Nel settembre dello scorso anno, il 60% dei lavoratori britannici e il 35% di quelli italiani raggiungevano l’ufficio non più di due giorni a settimana. Ancora più interessante il dato della Nuova Zelanda dove, a pandemia domata, il 27% del lavoro continua ad essere svolto da casa. L’effetto di questa “sospensione” è però di tipo cognitivo: lavoratori, manager, studenti, medici, pazienti, insegnanti hanno vissuto un esperimento su grande scala e capito che certe trasformazioni sono possibili. Con tre implicazioni con le quali dovremo fare presto i conti.
La prima ha a che fare con la natura stessa delle organizzazioni. Un’impresa o un’amministrazione che continuasse ad avere la metà delle persone che lavorano in remoto, deve cambiare gli strumenti con i quali misurare le prestazioni e comunicare obiettivi, perché non potrà più contare sull’osmosi che si crea attorno ad una macchinetta del caffè guardandosi negli occhi.
Il secondo effetto è sulle tecnologie stesse. Abbiamo affrontato la pandemia usando piattaforme fornite da pochissime aziende (Zoom, Microsoft) adattandole a tipologie di incontri e di utenti completamente diversi. Ciò sta producendo un allargamento di divari e sono anziani e bambini che hanno pagato il prezzo dell’esclusione. Esiste una prateria di possibili innovazioni alle quali un’offerta pensata totalmente per gli adolescenti non ha, ancora, risposto e grandi sono le opportunità che avremmo se, con umiltà e pragmatismo, usassimo la missione digitale della Recovery Facility per cogliere questa occasione.
Il terzo più devastante impatto è di ordine politico. La pandemia ha avuto l’effetto di rendere la vita parzialmente migliore per chi ha un lavoro che può essere svolto a distanza e ciò è vero soprattutto quando quella occupazione ha forti contenuti intellettuali; e peggiore per chi, invece, svolgeva lavori che i governi hanno definito “essenziali” (ad esempio, nella logistica degli alimentari e della consegna a domicilio, ma gli esempi sono molteplici).

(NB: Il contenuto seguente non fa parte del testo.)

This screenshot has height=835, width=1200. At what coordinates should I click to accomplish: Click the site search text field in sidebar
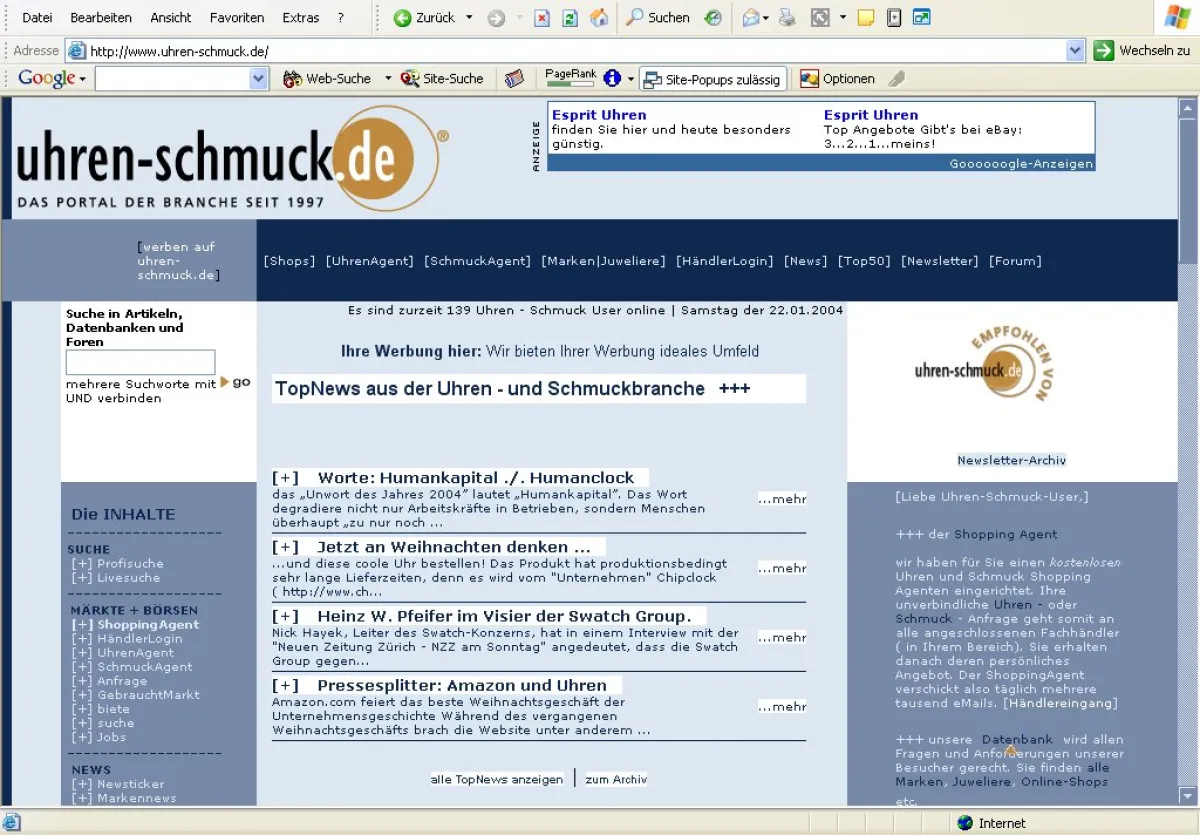pyautogui.click(x=140, y=362)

Il punto è che se un lavoratore davvero indispensabile si ritrova dalla parte sbagliata di una diseguaglianza crescente, potremmo ritrovarci presto in una condizione simile a quella che descriveva Marx osservando la vita nelle fabbriche (prevedendo che fossero - in tempi non lunghi – sostituite da un’intelligenza artificiale che chiamava “automa”) con tutte le conseguenze del caso sulla coesione sociale.
E tuttavia, la proposta di rendere disponibile a tutti una rete di sicurezza che sia pagata proprio dai robot (ne parlò qualche tempo fa Bill Gates) sembra oggi la provocazione visionaria sulla quale avviare la costruzione di un welfare più adatto a questi tempi.
Naturalmente per arrivare a tanto sono necessarie ingenti risorse e soprattutto un progressivo cambio culturale che per il momento si intravede solo marginalmente. Ciò consentirebbe, quantomeno, di salvare la coesione da processi “violenti” - lo smart working è un esempio - che stanno scavando gallerie sotto i piedi delle nostre certezze fragili.
In linea teorica, anche la più avveniristica delle suggestioni può trovare realizzazione; ma certi processi hanno bisogno di molto tempo e nuove regole prima di essere calati stabilmente nel contesto sociale: un errore temporale potrebbe procurare danni molto seri al sistema. E costosi.